One of my favorite things in the world is hugs. It’s been said that a hug is a handshake from the heart. Whoever said this is speaking my language. I am a hugger. Hugs make everyone feel better. Quick, hug someone right now…come on, I double dog dare you.

I hug everyone…especially those who say they are not huggers and even people I’ve just met. Sometimes I warn them I’m about to hug them and sometimes I can sense they are a hugger too. Hugging is a win win.
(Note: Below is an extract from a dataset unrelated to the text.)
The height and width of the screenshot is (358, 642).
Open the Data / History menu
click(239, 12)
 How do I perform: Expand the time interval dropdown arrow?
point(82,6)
Who doesn’t love a good hug?

Americans seem to be more huggers and Australians are more kissers. Aussies do the cheek kiss as a greeting.  So when I first moved here, I didn’t know how it worked. I got nervous when I’d arrive somewhere and the lean-in greeting would come my way. What if I lean to the wrong side? or turned the wrong way? What if an intended cheek kiss turned into an accidental lip-lock? Now that I’ve lived in Australia for nineteen years, I’ve learned that men usually kiss the lady’s cheek and we just kiss the air. Or its kind of a go cheek to cheek thing and both kiss the air. It always seems to be right cheek, so tilt your head left. But if you’re kissing a European, you kiss both sides. CON-FUS-ING. But a hug, I think, has no rules at all. Just open your arms and invite them in.

So welcome to the first blog post of Confessions of a Serial Hugger…at least that’s the name I think I’ve decided to go with…I did play around with hug-a-holic???

What do you think?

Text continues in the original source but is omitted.